His English is pretty rough, so maybe I'm misreading his intent. Sure reads like he's complaining about things like skeletons being resistant to blades, rather than the opposite. If you're right though then hey whatevs... my reply then would be that it's about balance. Gameplay is more important than anal realism, so resistances and limits should be focused on the gameplay service they provide by overcoming them. Arcanum golems being resistant to blades is cool, but do that 1,000 times throughout the game and it's just tedious.
The OP is perfectly understandable, make some effort.

The point made by Jarl was that it is tedious in a pnp but in a computer game all the calculations are made in the background. What's so tedious about people in heavy armour and a few special magical enemies being really hard to hit by certain weapon? You just make an argumentum ad absurdum by bringing the 1000 times thing. In case of armour you can even substitute penetration with high skill and precision targeting of vulnerable spots.

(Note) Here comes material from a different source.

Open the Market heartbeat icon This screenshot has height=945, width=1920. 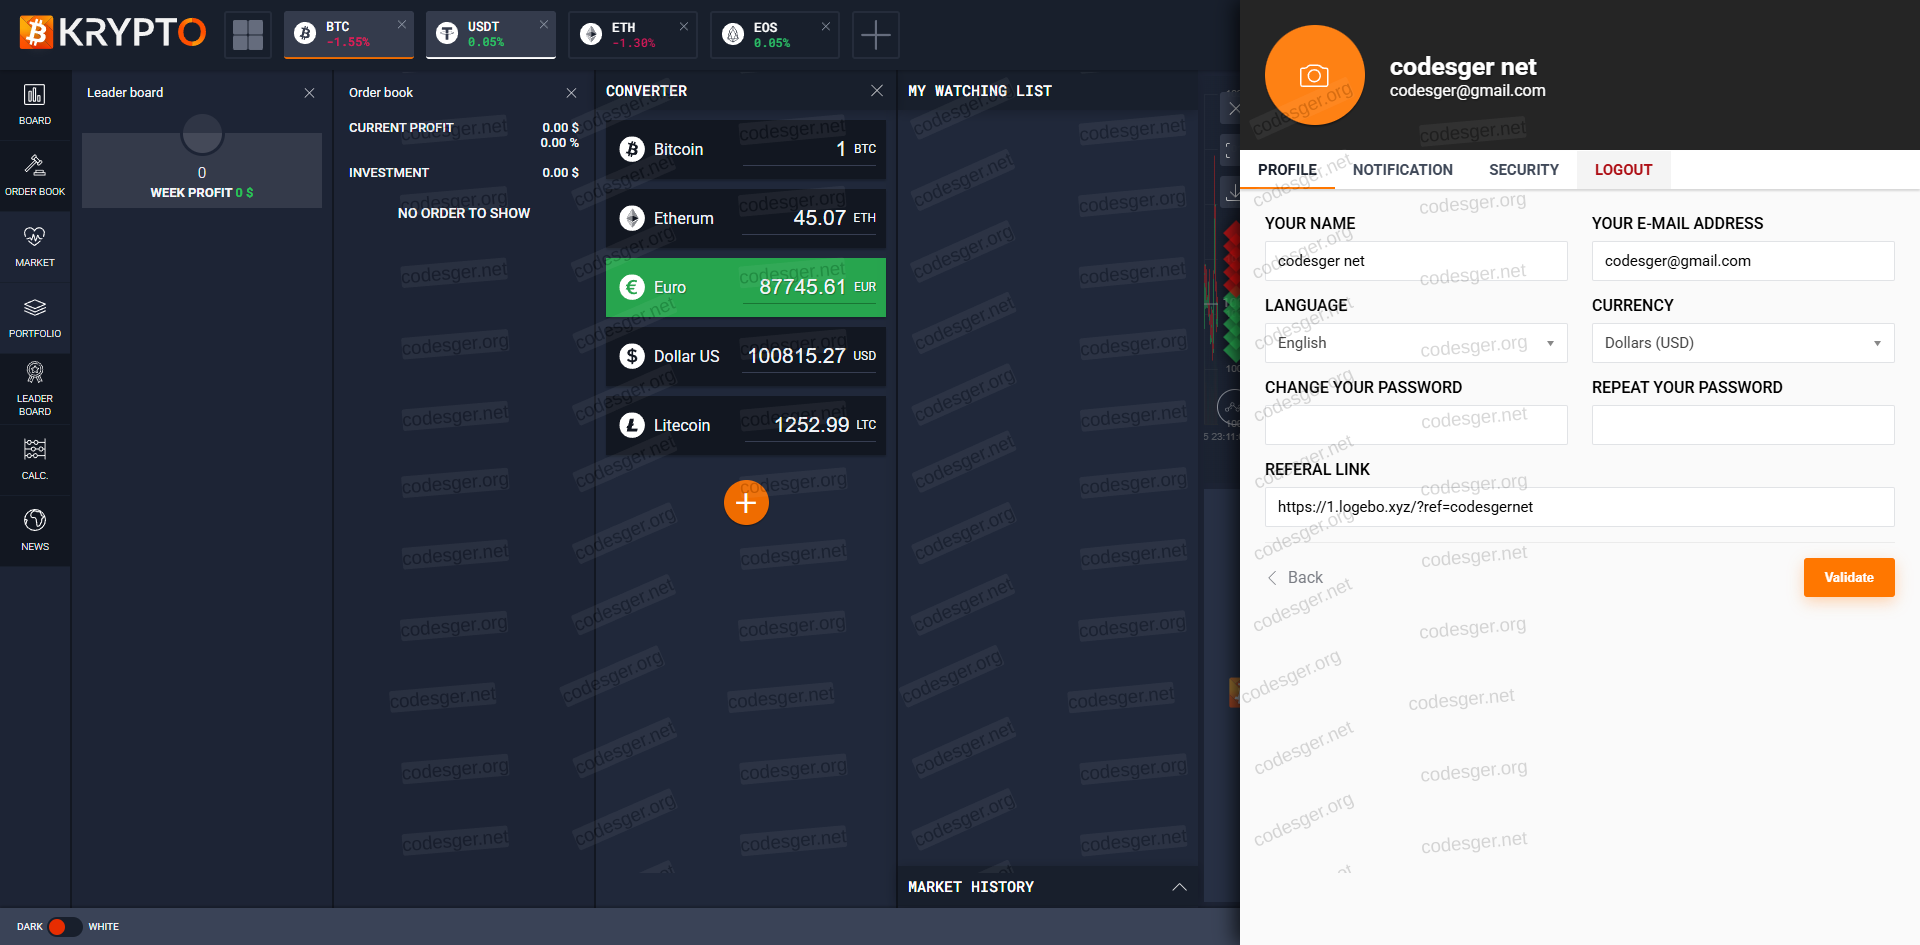pyautogui.click(x=35, y=237)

Such crpgs are not made not because of servicing gameplay but because of other reasons - influence of pnp mostly (where it IS tedious), accessibility for mass market, perhaps some other. And in the end we (or at least I) don't want for every CRPG be like that. Some however should be made with mechanics that make some real life sense. More than the near-zero amount of today.
I absolutely have no problem with abstraction in D&D based games for example, but not all have to be D&D-like in this regard.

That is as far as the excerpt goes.